Every record is to be restated exactly, with nothing left out.

*** Input for this task ***

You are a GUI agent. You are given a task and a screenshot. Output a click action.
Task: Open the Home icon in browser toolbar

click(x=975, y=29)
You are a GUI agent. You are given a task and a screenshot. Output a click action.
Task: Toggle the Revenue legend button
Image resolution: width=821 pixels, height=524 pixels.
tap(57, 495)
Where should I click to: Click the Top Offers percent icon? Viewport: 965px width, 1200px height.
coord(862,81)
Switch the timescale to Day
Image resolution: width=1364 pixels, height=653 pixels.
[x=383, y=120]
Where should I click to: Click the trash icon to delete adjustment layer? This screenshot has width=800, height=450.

*** End of Input for this task ***

* Task answer *
You are a GUI agent. You are given a task and a screenshot. Output a click action.
Task: Open the Home icon in browser toolbar

click(x=975, y=29)
You are a GUI agent. You are given a task and a screenshot. Output a click action.
Task: Toggle the Revenue legend button
Image resolution: width=821 pixels, height=524 pixels.
tap(57, 495)
Where should I click to: Click the Top Offers percent icon? Viewport: 965px width, 1200px height.
coord(862,81)
Switch the timescale to Day
Image resolution: width=1364 pixels, height=653 pixels.
[x=383, y=120]
Where should I click to: Click the trash icon to delete adjustment layer? This screenshot has width=800, height=450.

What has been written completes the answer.